Non-paying customers are a massive headache for small businesses. Not only do they leave you out of pocket, but they also damage cash flow, forcing some companies to borrow at high rates of interest. So what can businesses do to help prevent not being paid?
Set Clear Policies And Payment Dates
For some companies, the payment structure will be obvious. Once the job is complete, the customer has two weeks (or however long you stipulate) to pay for services rendered. After that, you can start sending them reminder letters.
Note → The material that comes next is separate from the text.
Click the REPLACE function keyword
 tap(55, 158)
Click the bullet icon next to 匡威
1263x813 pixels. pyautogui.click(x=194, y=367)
Many companies, however, get into trouble when the structure of the payment is more complicated than that. For instance, some payments might only be made once a particular section of a project is complete. In these cases, a clear payment timetable should be set out, as well as conditions on which the payments should be made.
Be Clear On Debt Recovery
If you’re owed money, but a customer won’t pay, you’re legally entitled to recover debts from them. To prevent having to take any action in the first place, it’s worth including the fact that you’ll pursue all debts in the small print on your invoices. Even if you do not intend to carry out legal action to recover debt, just incorporating the threat can be an effective way to make people pay up. Of course, whether you need to be explicit about taking legal action to recover a debt depends on the type of industry in which you operate. A golf club, for instance, probably doesn’t need to threaten its customers on the front of every invoice, since they’re very likely to pay. A loan company, on the other hand, may have to. Legal expenses insurance by firms like Kingsbridge Contractor Insurance can be used to cover the cost of recovering debts. Legal fees can sometimes run into the tens of thousands of dollars when paid out of pocket.
Send Invoices Over Many Different Channels
People will come up with all sorts of excuses not to pay you. And so it’s a good idea to remove as many of those excuses as possible. A common excuse used all the time by customers is not receiving an invoice. To reduce grounds for this excuse, send invoices through multiple channels, including by post and by email.
Another favorite excuse is that it is “hard to pay.” To get around this one, send invoices via email with card payment options attached, enabling customers to pay there and then.
Consider Graduated Payments
In some situations, waiting until the end of a job to get paid is risky. A job might last six months and not getting paid at the end of it could be devastating to your business. A good way to get around this is to ask for a graduated payment, sat 30 percent up front, 30 percent half way through the project and then 40 percent when the project is completed. Sometimes customers will have doubts about paying this way, but you can easily bake conditions into a contract spelling out exactly how and when payments should be made.